Elevated C1q expression correlates strongly with disease activity and inflammatory severity in autoimmune conditions, including RA (27) and Takayasu arteritis (TA). Moreover, fluctuations in C1q levels have emerged as a promising biomarker for monitoring the therapeutic efficacy of immunosuppressive treatments (28). Notably, during the A1T stage, transcripts of C1QA, C1QB, and C1QC were significantly upregulated relative to controls, suggesting that immune hyperactivation following sintilimab administration might increase susceptibility to thyroid irAEs.
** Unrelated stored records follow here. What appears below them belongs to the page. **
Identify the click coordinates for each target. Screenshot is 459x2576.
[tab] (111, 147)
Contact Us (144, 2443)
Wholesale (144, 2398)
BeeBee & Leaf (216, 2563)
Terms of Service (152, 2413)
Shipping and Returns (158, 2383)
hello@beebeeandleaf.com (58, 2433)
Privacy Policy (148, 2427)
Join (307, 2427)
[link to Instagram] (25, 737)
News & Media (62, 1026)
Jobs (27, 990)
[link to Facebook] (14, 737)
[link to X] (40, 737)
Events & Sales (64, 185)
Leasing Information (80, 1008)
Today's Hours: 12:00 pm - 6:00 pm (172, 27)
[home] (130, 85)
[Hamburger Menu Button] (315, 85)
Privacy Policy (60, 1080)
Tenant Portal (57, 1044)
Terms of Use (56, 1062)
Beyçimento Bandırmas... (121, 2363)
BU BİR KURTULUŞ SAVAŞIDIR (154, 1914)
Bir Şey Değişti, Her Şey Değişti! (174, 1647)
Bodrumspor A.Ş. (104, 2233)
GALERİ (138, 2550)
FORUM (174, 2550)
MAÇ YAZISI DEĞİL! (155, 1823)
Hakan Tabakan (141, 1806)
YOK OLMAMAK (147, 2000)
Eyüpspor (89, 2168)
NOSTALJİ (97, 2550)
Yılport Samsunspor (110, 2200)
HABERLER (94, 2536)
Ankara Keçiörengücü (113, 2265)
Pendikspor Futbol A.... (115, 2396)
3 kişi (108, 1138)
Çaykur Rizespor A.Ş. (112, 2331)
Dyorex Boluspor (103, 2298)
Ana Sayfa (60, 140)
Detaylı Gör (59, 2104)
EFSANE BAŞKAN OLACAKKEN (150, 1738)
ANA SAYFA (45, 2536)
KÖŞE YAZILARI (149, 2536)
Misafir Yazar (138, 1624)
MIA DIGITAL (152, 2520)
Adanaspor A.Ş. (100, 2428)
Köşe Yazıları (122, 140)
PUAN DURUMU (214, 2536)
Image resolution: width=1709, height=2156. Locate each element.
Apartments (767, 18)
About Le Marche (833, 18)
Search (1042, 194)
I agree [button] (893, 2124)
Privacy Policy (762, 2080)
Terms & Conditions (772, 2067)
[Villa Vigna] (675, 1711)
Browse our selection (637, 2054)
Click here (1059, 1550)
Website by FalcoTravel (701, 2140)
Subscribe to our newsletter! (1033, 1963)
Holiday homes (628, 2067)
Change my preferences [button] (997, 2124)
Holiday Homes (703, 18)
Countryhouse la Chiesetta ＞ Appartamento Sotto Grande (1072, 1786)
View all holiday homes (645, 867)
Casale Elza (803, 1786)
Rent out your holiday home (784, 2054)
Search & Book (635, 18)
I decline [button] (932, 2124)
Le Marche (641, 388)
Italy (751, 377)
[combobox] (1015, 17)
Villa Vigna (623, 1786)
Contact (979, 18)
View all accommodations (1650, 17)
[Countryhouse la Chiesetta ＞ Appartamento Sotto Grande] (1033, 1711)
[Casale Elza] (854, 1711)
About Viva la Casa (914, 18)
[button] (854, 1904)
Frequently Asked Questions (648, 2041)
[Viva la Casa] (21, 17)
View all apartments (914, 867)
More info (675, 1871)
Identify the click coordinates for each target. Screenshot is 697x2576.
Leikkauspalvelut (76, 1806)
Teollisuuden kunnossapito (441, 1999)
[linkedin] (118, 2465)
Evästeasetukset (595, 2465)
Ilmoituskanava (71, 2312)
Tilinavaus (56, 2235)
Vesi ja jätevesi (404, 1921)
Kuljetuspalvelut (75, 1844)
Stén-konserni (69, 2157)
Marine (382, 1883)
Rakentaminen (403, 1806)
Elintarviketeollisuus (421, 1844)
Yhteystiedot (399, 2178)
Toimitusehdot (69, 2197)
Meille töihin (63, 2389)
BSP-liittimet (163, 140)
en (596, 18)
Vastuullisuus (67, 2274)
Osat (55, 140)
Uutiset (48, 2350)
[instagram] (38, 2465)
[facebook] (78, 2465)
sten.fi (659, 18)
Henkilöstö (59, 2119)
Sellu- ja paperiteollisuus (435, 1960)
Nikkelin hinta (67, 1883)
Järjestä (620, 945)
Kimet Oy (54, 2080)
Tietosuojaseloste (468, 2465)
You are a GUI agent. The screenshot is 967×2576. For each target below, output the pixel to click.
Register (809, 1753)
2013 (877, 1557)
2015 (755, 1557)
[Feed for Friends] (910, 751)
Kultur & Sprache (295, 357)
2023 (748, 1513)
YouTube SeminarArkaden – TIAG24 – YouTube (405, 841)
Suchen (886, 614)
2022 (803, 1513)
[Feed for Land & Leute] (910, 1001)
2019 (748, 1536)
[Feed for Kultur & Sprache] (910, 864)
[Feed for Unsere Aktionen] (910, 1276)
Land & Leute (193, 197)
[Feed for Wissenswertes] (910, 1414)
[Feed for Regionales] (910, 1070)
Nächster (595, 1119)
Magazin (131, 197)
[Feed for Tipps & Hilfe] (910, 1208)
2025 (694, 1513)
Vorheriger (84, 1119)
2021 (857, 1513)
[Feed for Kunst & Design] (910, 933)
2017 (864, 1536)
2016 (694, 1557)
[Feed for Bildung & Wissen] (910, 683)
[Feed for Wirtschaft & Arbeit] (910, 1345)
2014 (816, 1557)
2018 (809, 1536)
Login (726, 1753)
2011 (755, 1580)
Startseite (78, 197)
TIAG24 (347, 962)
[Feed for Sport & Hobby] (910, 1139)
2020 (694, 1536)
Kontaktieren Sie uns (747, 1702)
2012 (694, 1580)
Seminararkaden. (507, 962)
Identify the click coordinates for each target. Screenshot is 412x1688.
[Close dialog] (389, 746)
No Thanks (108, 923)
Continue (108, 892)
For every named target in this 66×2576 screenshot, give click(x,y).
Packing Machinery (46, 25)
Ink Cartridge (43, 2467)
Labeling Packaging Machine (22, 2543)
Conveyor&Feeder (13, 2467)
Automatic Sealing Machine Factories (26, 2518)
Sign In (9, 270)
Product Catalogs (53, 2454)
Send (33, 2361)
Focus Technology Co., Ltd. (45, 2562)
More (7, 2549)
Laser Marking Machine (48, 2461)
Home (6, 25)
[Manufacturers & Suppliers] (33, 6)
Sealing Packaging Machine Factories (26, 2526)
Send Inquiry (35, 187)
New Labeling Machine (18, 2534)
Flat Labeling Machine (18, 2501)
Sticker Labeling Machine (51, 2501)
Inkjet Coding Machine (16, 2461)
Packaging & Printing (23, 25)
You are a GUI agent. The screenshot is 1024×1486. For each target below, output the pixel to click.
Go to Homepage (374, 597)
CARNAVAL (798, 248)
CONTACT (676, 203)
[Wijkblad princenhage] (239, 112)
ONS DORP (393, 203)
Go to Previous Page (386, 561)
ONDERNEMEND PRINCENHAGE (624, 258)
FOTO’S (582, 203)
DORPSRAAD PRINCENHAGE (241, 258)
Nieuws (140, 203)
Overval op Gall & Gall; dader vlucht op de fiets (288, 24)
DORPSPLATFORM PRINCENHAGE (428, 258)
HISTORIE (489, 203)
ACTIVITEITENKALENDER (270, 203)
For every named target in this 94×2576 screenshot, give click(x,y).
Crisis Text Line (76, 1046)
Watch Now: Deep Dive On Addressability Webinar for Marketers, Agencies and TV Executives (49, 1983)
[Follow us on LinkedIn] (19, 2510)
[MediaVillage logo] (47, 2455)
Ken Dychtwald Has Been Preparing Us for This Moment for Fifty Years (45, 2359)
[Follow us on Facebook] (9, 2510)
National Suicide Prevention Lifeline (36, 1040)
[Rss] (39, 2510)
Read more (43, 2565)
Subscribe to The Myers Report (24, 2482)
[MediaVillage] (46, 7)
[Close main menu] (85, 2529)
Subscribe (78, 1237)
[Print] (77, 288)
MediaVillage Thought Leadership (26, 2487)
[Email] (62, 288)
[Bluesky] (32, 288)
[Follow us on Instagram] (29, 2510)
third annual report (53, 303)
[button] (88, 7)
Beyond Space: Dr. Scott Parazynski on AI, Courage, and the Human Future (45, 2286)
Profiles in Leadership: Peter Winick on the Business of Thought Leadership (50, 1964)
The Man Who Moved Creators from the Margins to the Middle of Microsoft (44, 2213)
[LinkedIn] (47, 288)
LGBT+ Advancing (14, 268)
These observations illuminated the dual role of C1q in autoimmune pathophysiology and treatment response, emphasizing the necessity for careful endocrine irAE monitoring in patients undergoing ICI therapy.

Based on the constructed PPI network and the outcomes of GO and KEGG enrichment analyses, we proposed a pathogenic cascade underpinning thyroid irAEs, driven by coordinated gene functional disruptions. Downregulation of FLT1 undermines vascular endothelial stability (29), which, in concert with decreased TEK expression, perturbs ANGPT/TIE2 signaling homeostasis. This destabilizes VE-cadherin-mediated adherens junctions, compromising endothelial barrier integrity and markedly increasing vascular permeability (30). Simultaneously, upregulation of PDGFRB exacerbates barrier dysfunction, facilitating vascular leakage and inflammatory cell infiltration.

Concurrently, elevated expression of C1QA, C1QB, and C1QC activates the classical complement cascade, promoting formation of C3 convertase (31) and membrane attack complexes (MAC) that directly induce lysis of thyroid follicular cells (32). Downregulation of keratins further destabilizes the cellular cytoskeleton (33), synergizing with complement-mediated damage to release autoantigens such as thyroglobulin (Tg) and thyroid peroxidase (TPO).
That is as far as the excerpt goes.